■ GIVEN PROBLEM: Copy verbatim the rows below, from the line containing "Click the 内容 text input field" through the last row.

(Records for finding displayed items)
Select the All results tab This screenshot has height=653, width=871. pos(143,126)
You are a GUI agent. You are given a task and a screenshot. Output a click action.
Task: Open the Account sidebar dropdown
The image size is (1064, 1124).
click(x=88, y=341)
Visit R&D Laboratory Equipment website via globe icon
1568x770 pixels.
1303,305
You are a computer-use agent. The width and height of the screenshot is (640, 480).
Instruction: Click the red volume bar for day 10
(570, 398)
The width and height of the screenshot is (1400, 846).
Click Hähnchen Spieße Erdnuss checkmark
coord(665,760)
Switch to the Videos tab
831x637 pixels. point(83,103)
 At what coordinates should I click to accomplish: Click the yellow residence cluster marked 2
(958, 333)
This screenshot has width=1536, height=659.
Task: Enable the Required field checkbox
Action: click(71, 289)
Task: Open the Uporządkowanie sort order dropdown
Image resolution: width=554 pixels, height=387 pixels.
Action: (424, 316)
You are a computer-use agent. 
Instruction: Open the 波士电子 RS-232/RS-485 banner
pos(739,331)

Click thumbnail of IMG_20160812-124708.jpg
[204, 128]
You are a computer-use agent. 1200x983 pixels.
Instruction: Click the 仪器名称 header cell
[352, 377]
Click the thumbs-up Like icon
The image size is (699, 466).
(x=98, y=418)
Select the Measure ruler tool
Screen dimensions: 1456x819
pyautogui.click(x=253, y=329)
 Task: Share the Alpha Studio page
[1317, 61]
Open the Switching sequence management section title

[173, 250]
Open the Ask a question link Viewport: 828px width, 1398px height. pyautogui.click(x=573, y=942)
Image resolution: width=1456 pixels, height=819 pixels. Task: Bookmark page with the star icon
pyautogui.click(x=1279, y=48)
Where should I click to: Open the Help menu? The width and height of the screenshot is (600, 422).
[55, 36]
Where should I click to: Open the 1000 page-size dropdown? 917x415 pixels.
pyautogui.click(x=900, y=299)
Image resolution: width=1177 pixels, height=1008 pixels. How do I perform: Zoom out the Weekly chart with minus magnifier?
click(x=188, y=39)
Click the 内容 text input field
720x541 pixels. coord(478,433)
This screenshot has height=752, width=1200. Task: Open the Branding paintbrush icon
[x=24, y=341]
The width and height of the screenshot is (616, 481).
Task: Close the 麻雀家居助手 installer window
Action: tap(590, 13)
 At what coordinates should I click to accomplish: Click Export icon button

■ COMPLETE ANSWER:
Click the 内容 text input field
720x541 pixels. coord(478,433)
This screenshot has height=752, width=1200. Task: Open the Branding paintbrush icon
[x=24, y=341]
The width and height of the screenshot is (616, 481).
Task: Close the 麻雀家居助手 installer window
Action: tap(590, 13)
 At what coordinates should I click to accomplish: Click Export icon button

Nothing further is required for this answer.